→ WHAT TO DO
Within the records below, find each line that holds the string "agent", then copy it.

--- DATA TO EXAMINE Enclosed Below ---

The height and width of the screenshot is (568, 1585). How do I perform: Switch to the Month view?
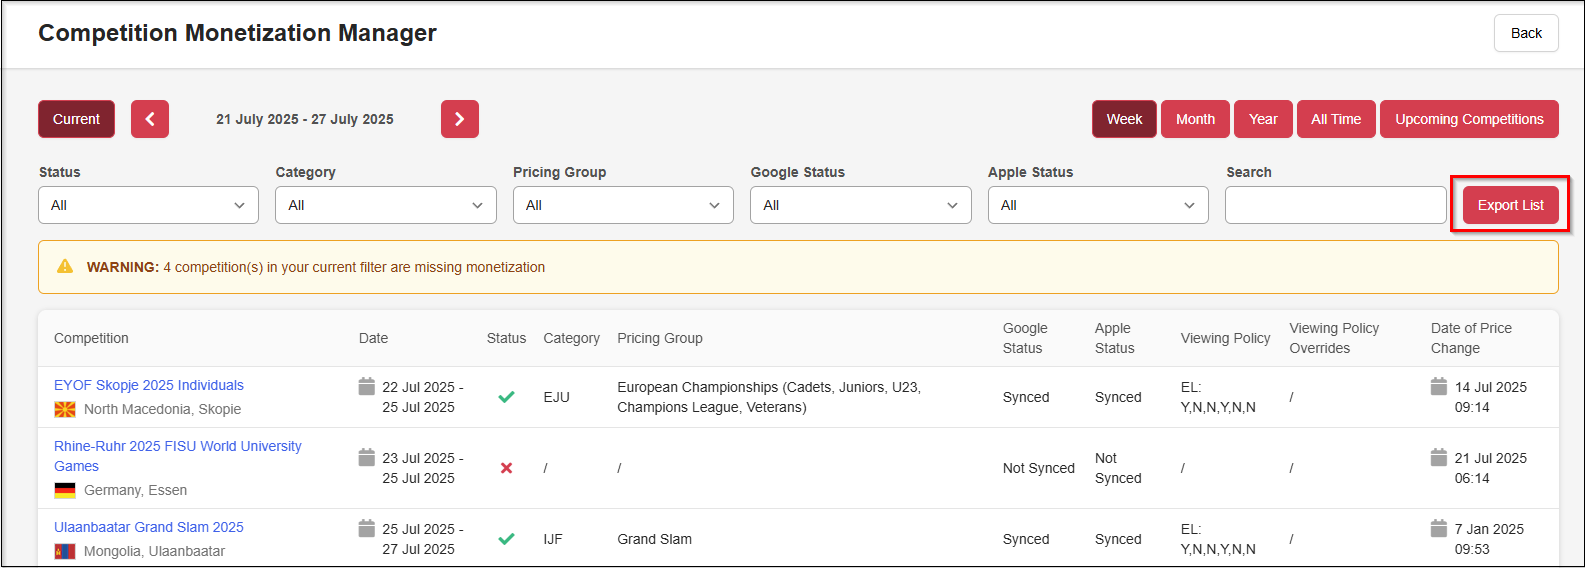[1195, 119]
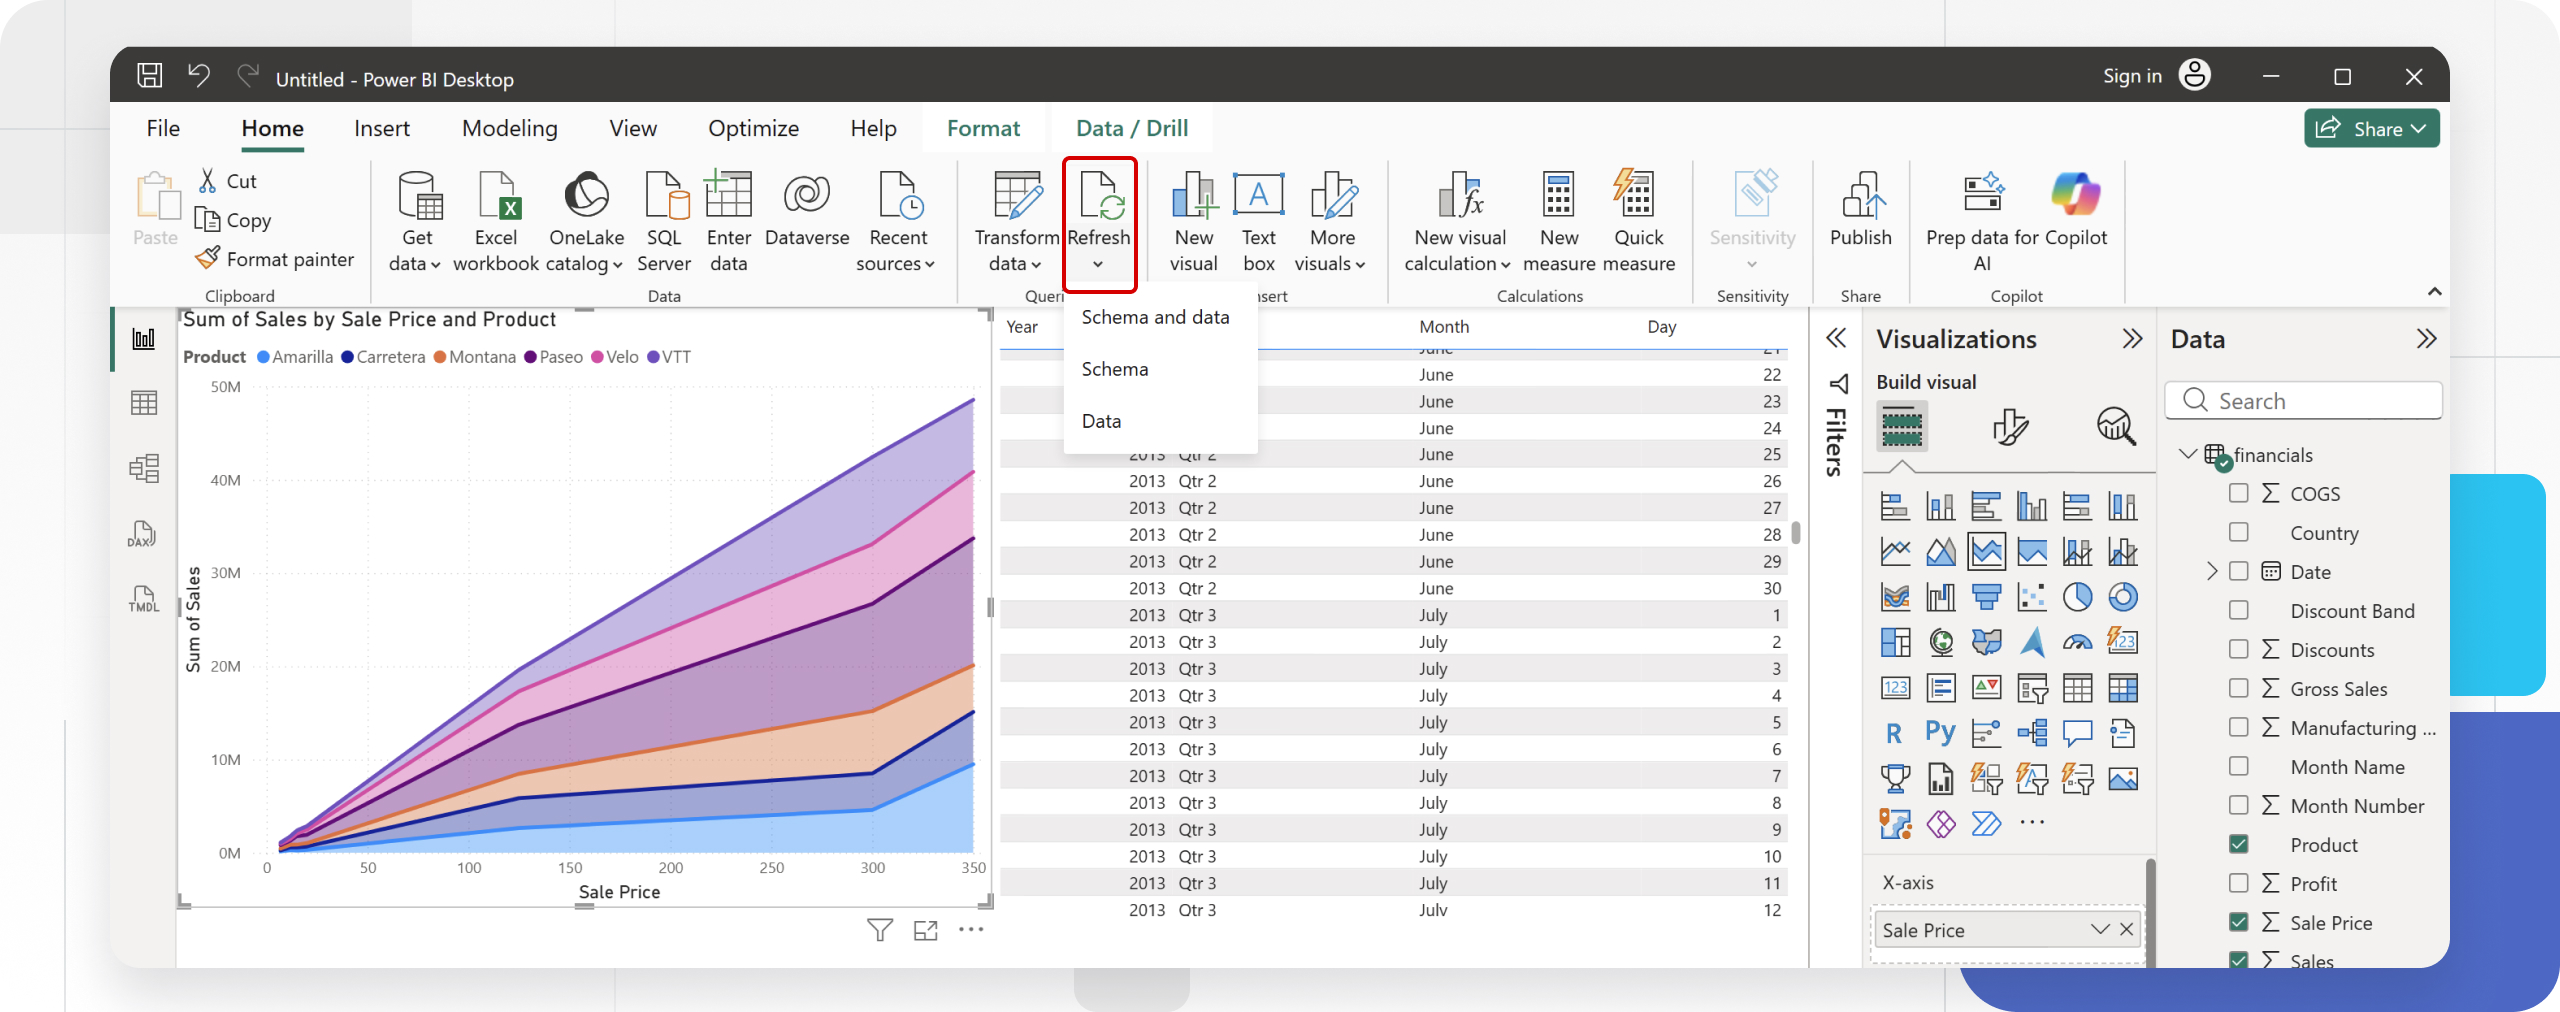Screen dimensions: 2560x1012
Task: Collapse the financials table tree
Action: 2187,454
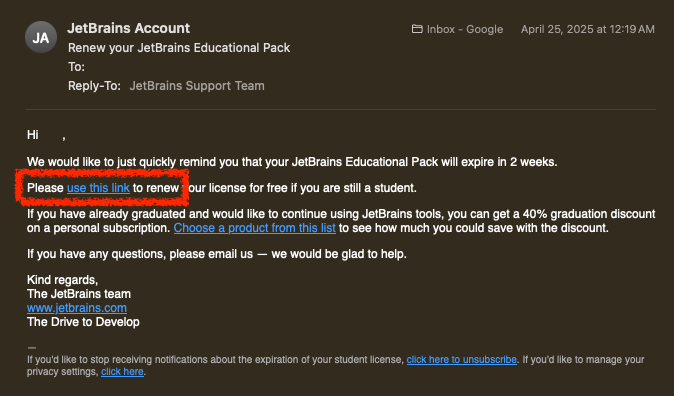Click the 'Hi' greeting line
674x396 pixels.
(46, 135)
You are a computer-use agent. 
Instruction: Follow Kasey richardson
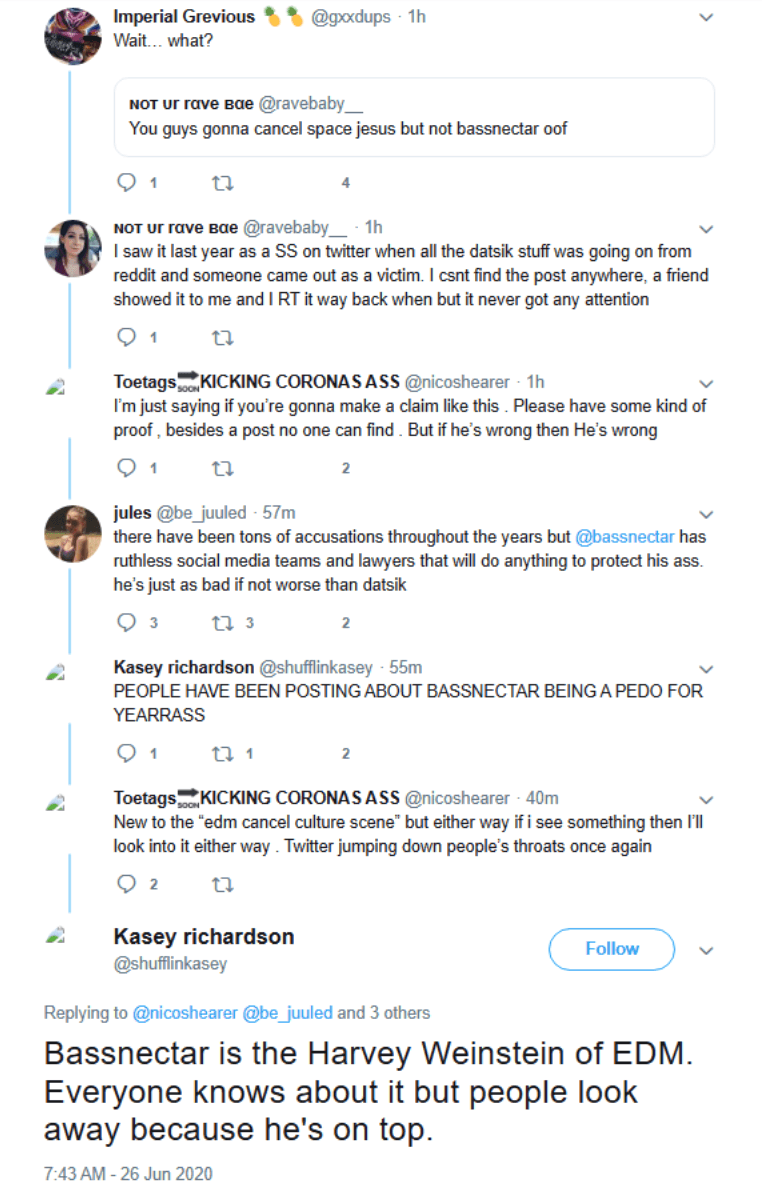click(611, 949)
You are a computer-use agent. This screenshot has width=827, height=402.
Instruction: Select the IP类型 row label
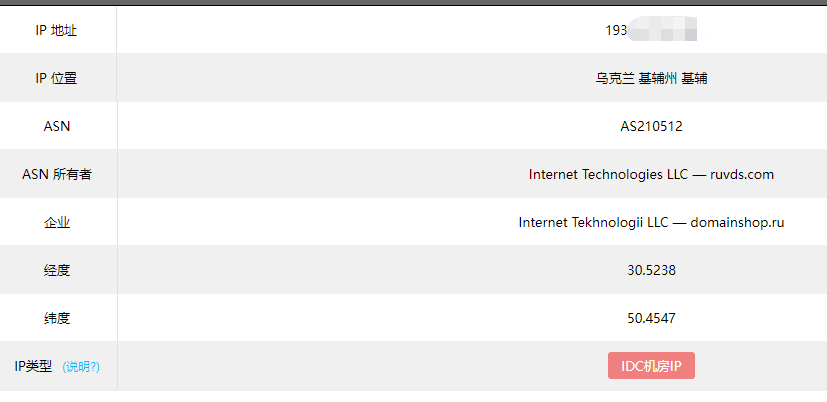click(x=34, y=367)
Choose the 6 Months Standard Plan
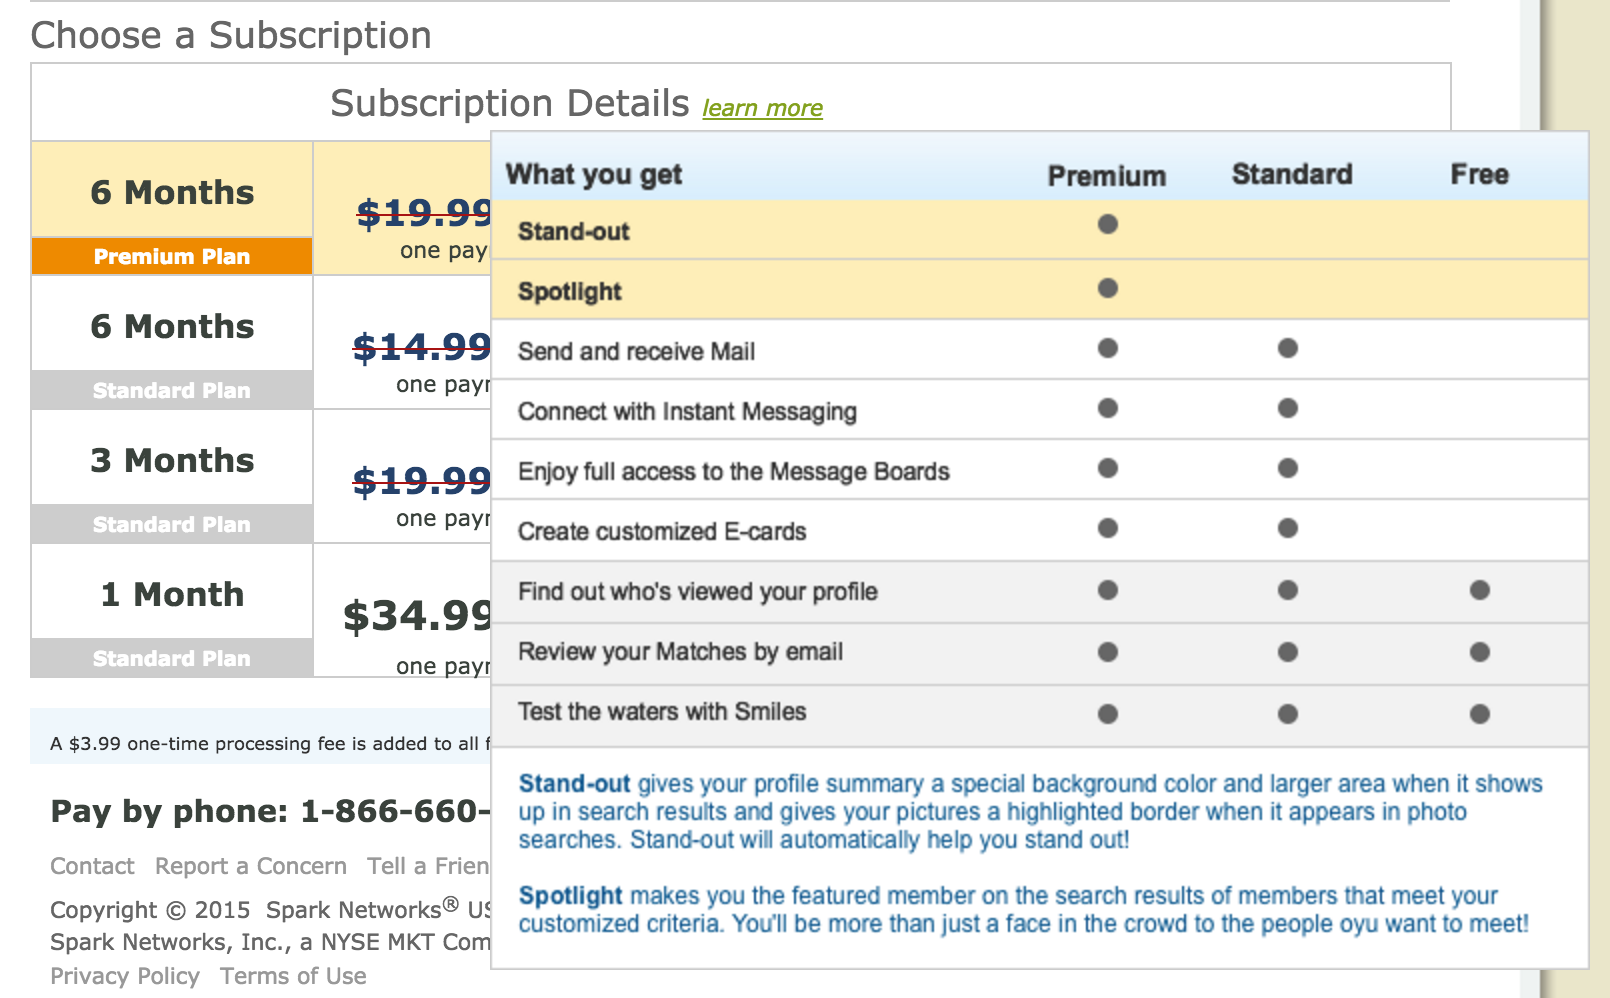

--- End of Enclosed DATA TO EXAMINE ---

→ EXERCISE OUTPUT
You are a computer-use agent. 
You are a computer-use agent. This screenshot has width=827, height=402.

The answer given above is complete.